Contrary to lingering prejudice about French cooking, a distinct lightness distinguishes the current winter tasting menu, which kicked off with a tiny tartlet, its scalloped crust filled with a delicate jasmine-tea-and-carrot mousse topped with a many-petaled flower cut from a slice of kabocha squash. The next dish, a study in red, combined an unctuous, sweet-tart pomegranate gazpacho, a smoky-sweet beet confit cooked overnight in a Josper charcoal oven, and a deep-fried crisp of dehydrated beet purée as illicitly crunchy as a kettle-cooked potato chip. And to wash them down, a dryly citrusy Monochrome from Champagne Jean-Pierre Launois, the first in a series of spot-on pairings by O's wine director, the newly vinted Master Sommelier Vincent Morrow.

(Nick Czap)

Le Tohic's take on French cuisine is decidedly light, as in the lobster gelée, gernanium, and corn velouté—part of his Caviar Composition.
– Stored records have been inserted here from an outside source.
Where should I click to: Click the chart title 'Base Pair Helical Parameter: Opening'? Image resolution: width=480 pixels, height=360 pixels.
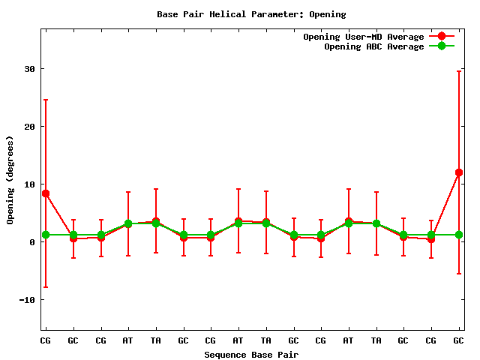(251, 14)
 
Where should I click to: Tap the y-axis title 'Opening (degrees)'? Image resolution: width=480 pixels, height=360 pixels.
(10, 180)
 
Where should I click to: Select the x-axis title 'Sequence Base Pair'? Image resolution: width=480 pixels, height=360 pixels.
(251, 354)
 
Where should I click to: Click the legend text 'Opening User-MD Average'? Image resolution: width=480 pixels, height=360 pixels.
(364, 37)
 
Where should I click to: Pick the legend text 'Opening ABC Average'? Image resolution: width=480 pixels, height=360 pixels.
(374, 46)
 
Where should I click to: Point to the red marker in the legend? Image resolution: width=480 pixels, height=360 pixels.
(442, 37)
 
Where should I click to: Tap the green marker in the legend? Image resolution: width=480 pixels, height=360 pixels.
(442, 46)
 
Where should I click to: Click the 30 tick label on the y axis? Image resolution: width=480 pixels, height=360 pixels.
(29, 69)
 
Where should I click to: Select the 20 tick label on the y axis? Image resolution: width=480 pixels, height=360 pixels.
(29, 127)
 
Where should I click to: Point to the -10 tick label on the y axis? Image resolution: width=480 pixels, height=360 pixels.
(26, 300)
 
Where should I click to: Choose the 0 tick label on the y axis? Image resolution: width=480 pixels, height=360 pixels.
(32, 242)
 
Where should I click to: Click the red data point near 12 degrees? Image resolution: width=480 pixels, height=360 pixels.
(459, 172)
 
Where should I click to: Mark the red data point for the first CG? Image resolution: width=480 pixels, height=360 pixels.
(46, 194)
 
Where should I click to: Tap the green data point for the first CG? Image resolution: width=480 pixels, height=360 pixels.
(46, 235)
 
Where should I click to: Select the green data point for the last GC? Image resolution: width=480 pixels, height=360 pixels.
(459, 235)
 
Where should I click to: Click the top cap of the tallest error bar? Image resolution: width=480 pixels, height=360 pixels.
(459, 71)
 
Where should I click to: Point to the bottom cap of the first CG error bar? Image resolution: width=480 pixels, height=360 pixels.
(46, 287)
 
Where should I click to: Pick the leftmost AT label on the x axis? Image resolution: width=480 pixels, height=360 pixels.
(128, 340)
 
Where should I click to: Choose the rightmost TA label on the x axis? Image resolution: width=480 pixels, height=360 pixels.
(376, 340)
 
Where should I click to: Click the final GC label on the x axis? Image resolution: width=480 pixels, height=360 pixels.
(459, 340)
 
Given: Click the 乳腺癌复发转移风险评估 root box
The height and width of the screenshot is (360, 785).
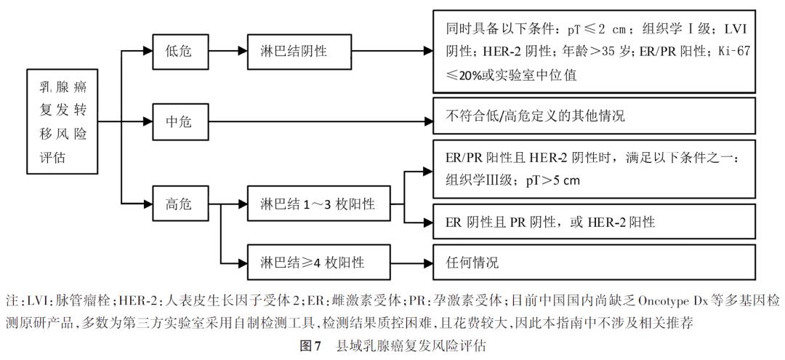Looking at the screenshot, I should click(62, 121).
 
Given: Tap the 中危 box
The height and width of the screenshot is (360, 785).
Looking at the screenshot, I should click(179, 121).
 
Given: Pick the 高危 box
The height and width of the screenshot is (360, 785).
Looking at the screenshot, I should click(179, 205).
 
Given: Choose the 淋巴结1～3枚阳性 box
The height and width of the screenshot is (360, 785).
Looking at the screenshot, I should click(317, 205).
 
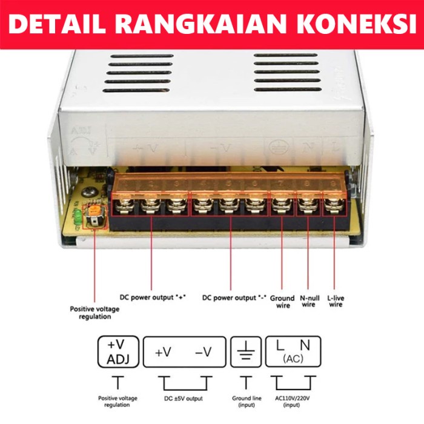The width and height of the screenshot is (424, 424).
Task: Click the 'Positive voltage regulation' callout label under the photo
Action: tap(94, 313)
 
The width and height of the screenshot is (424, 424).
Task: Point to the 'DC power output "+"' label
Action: tap(153, 297)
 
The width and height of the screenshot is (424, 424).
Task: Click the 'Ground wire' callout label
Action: tap(282, 302)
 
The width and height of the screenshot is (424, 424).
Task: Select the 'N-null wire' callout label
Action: tap(308, 301)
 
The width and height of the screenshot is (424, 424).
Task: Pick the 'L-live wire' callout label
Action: tap(335, 300)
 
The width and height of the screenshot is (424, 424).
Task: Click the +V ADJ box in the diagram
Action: tap(118, 352)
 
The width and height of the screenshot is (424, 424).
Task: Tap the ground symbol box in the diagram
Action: tap(246, 352)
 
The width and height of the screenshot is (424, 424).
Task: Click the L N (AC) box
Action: tap(293, 352)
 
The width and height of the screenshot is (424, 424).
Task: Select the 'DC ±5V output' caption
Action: tap(184, 398)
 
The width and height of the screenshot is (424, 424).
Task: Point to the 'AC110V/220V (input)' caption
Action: tap(293, 401)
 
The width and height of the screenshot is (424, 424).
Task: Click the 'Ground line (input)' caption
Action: tap(246, 401)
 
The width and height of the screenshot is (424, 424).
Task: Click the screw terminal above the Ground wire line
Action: tap(280, 207)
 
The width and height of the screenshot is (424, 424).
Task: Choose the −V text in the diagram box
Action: tap(204, 352)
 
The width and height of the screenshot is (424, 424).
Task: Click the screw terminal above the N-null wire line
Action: tap(307, 207)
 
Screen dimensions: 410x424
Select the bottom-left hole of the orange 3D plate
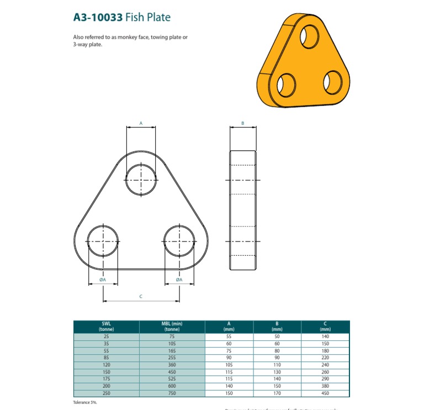(x=287, y=86)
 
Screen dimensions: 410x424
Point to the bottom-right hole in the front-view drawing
(x=179, y=241)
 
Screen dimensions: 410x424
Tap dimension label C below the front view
(x=141, y=297)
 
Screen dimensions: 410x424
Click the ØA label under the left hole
(x=103, y=280)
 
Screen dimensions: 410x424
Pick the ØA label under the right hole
(x=179, y=280)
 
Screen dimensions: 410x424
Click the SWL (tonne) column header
(x=106, y=327)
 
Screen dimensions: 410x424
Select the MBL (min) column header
(x=172, y=327)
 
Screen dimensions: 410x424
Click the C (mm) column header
(x=325, y=327)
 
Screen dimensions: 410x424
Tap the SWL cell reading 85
(x=106, y=358)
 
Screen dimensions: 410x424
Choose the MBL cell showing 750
(x=172, y=393)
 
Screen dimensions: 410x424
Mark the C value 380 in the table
(x=325, y=386)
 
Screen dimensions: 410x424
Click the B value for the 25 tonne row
(x=277, y=336)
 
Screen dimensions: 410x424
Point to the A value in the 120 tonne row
(x=229, y=365)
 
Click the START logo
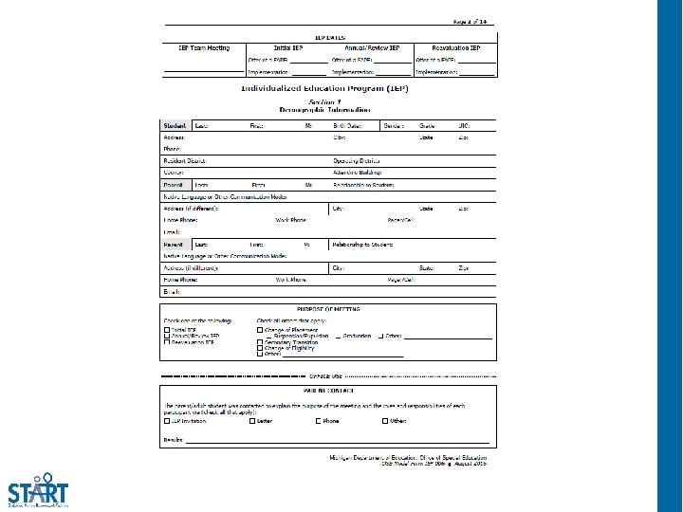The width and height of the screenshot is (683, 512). pyautogui.click(x=38, y=489)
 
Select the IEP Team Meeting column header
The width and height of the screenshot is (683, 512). pyautogui.click(x=204, y=47)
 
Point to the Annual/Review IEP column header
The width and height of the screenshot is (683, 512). pyautogui.click(x=371, y=47)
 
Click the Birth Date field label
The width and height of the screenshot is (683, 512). pyautogui.click(x=347, y=126)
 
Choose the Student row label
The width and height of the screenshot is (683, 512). pyautogui.click(x=175, y=126)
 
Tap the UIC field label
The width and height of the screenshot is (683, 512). pyautogui.click(x=464, y=126)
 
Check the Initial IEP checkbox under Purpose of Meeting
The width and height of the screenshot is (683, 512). pyautogui.click(x=167, y=330)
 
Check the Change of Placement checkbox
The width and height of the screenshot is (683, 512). pyautogui.click(x=260, y=330)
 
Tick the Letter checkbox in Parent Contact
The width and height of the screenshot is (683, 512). pyautogui.click(x=252, y=421)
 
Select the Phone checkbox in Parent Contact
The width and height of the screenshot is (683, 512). pyautogui.click(x=318, y=421)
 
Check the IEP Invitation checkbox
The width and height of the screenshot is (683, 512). pyautogui.click(x=167, y=421)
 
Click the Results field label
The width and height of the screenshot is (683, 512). pyautogui.click(x=174, y=440)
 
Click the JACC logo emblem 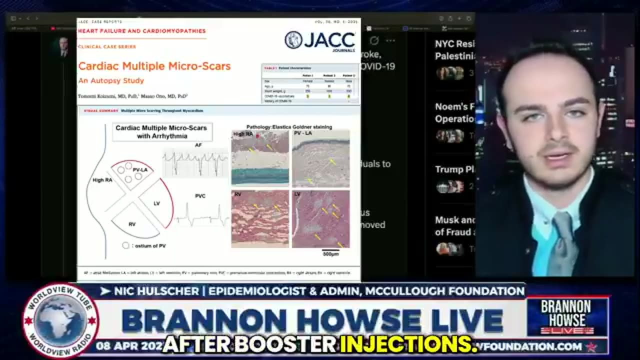(294, 40)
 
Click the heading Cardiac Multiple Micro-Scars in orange (154, 66)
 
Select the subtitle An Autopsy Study (111, 80)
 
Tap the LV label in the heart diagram (156, 204)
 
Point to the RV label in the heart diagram (132, 224)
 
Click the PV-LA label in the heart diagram (140, 170)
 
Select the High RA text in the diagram (102, 180)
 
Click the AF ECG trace (195, 163)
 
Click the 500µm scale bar (330, 250)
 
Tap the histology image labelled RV (260, 218)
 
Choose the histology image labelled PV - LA (320, 158)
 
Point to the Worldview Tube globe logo (60, 320)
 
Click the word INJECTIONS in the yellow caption (406, 344)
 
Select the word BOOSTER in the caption (291, 344)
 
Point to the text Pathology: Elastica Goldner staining (289, 127)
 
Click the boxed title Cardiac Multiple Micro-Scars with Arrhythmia (162, 132)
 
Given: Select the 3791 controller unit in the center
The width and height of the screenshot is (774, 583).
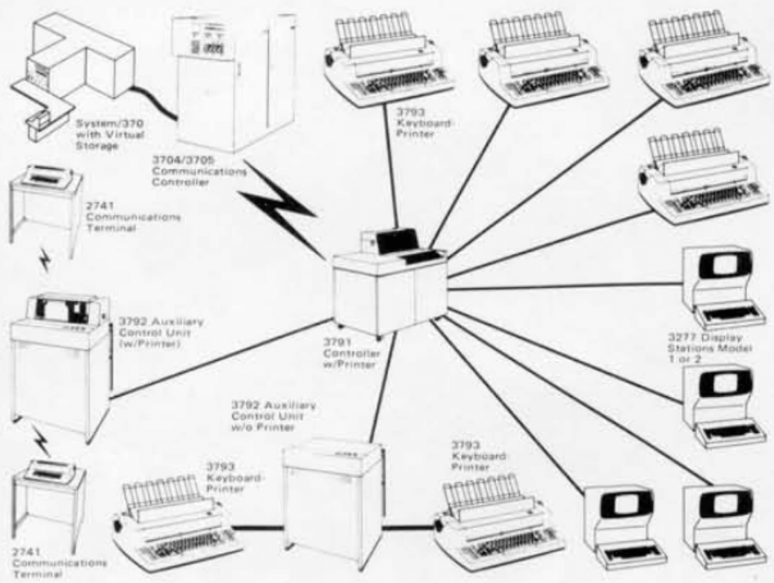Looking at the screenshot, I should point(385,288).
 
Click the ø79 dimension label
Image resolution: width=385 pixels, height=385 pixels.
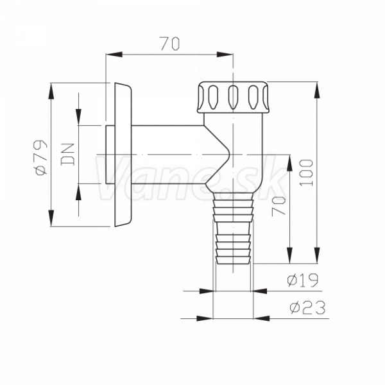(x=41, y=158)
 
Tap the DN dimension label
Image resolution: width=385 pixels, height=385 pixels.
(x=67, y=154)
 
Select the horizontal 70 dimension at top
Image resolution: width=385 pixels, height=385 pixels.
(x=170, y=44)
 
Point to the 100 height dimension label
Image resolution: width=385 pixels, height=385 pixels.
(x=307, y=173)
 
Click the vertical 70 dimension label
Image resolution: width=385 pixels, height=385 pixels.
(x=279, y=206)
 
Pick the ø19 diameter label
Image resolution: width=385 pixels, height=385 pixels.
(x=303, y=280)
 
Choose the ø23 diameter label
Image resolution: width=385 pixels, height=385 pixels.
(x=307, y=307)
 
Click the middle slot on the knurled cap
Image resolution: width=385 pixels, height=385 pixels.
(x=233, y=97)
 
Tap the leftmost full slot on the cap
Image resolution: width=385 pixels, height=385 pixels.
(x=213, y=97)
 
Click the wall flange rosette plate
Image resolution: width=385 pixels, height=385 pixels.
(x=123, y=155)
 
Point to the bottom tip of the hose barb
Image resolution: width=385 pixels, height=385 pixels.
(x=233, y=264)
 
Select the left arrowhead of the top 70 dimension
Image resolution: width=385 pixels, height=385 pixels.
(x=114, y=55)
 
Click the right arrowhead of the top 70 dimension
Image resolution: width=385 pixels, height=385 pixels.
(x=225, y=55)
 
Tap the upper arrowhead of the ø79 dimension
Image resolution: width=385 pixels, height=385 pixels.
(x=51, y=91)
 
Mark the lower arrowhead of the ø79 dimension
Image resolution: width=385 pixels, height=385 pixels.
(x=51, y=218)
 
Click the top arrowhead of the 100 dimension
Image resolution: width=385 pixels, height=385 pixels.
(x=317, y=90)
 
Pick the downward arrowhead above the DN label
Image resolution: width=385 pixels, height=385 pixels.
(x=78, y=117)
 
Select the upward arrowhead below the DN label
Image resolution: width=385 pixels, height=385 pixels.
(x=78, y=192)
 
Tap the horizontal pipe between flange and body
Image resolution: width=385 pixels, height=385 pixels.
(x=168, y=155)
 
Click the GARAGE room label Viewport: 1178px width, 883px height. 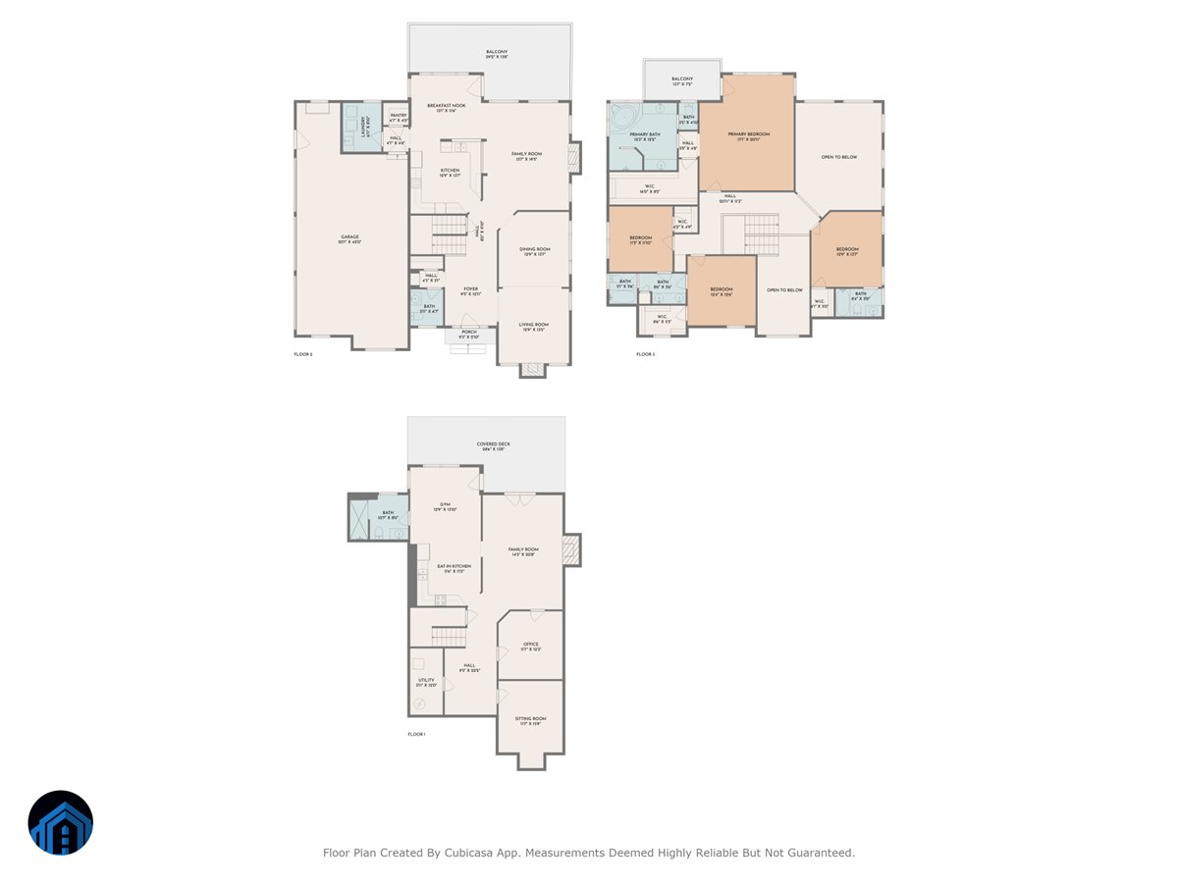click(x=350, y=238)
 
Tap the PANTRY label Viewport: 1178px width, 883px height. click(x=398, y=118)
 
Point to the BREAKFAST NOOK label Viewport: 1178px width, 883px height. click(x=446, y=107)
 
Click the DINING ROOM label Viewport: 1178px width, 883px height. click(x=535, y=251)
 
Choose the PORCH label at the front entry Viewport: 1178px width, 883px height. click(x=469, y=334)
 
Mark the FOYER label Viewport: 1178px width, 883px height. click(x=471, y=290)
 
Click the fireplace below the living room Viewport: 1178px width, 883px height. click(x=532, y=370)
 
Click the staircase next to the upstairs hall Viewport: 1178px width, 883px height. click(x=760, y=235)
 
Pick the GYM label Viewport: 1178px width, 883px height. click(x=445, y=507)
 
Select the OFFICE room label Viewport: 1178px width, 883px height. click(x=530, y=647)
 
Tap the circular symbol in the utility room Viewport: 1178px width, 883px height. click(x=421, y=704)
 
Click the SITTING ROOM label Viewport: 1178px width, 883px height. click(x=530, y=720)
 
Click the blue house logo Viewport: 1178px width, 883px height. click(x=61, y=823)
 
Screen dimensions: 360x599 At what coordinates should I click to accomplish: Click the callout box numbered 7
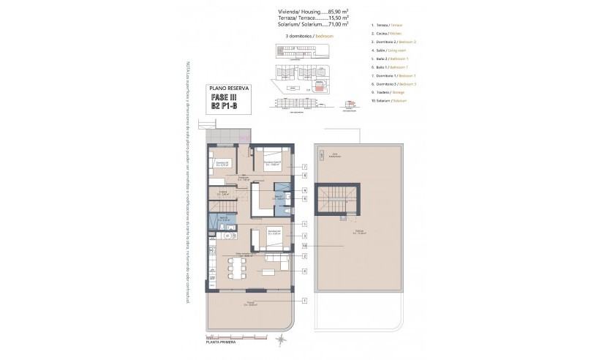[x=304, y=168]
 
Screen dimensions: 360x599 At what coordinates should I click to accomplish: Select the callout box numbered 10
[x=304, y=246]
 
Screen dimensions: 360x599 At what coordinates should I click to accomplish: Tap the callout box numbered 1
[x=304, y=300]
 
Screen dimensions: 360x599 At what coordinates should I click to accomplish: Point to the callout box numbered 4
[x=304, y=270]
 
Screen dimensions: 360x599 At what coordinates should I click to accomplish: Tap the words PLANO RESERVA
[x=229, y=88]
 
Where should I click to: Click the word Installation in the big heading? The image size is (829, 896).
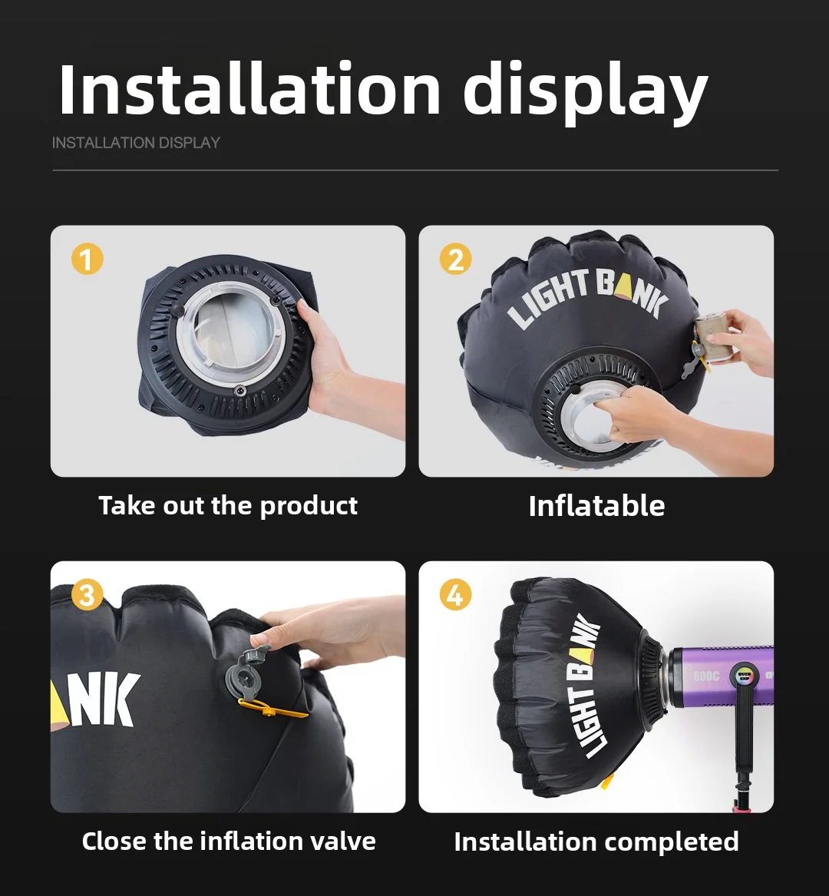(x=249, y=90)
As the starters suggest, French cuisine is no longer an inviolable fortress of tradition. "If you go back to France," said Le Tohic, "you can see a strong personality and identity in the French food, but I think French cuisine can be influenced by different types of cuisine, like Asian cuisine, and South American also. We started to think about what was happening around us, not only about French ingredients. Of course the cuisine changed, but the technique is still there."

One can ponder this duality while savoring the fine, marine essence of the uni sabayon, or the corn velouté studded with slivers of geranium-infused lobster gelée that play leading roles in Le Tohic's Caviar Composition. The fundamental recipes for sabayons and veloutés can be found in the pages of Le Guide Culinaire, Auguste Escoffier's 1903 codification of classic French cuisine, although Le Tohic's interpretations have a decidedly contemporary feel.

"Ten years ago," said Le Tohic, "French cuisine was pretty heavy—lots of cream, butter. We changed, and did things differently. It doesn't mean we don't cook French any more, but we use less butter, less cream, and make everything lighter. I want guests to feel good when they leave, not stuffed, even if you want to enjoy the mignardises cart."

It was by no means the first time French chefs have adapted to changing times. In the early 1960s, Paul Bocuse's nouvelle cuisine took aim at the heaviness and ornamentation of grande cuisine, which Escoffier and his peers had streamlined once before, in the 19th century, as it migrated from the dining halls of palaces to the restaurants of palace hotels.

Where Le Tohic refuses to compromise is on the matter of sauce. "When a lot of people wanted to eat light," said Le Tohic, "chefs started to eliminate sauce. A lot of fine dining restaurants said 'We cannot put sauce any more.' And after that we started to put some emulsion. It's beautiful, but guess what happens when you put it on the table. It's air. It looks nice but it doesn't taste good. Cuisine with no sauce is boring. I'm sorry, but it's no good."

As dogmatic as that might sound, it rings true. How many emulsions I've poked at and forgotten I couldn't say, but I suspect I may never forget a dish of roasted lobster with bone marrow and sous vide-fermented red cabbage in a sauce au Chambertin et genièvre. Made from reductions of red wine and veal jus seasoned with juniper, shallot and organic black miso, the depths of its earthy, softly sweet flavor were enough to take my breath away. Just as captivating was a stout little cut of roasted venison, its contours reflected in the mirror-like surface of a sauce grand veneur, a broodingly fruity concoction of venison bone stock, vinegar, sugar, pepper, juniper, red currant liqueur, and the merest splash of cream.

If you find yourself feeling the least bit self-conscious about sopping up every last fleck with your brioche or baguette, rest assured that the chef approves. "I see so many times, guests taking a piece of bread and eating the sauce on the plate," said Le Tohic. "People who love food take a piece of bread and enjoy the sauce."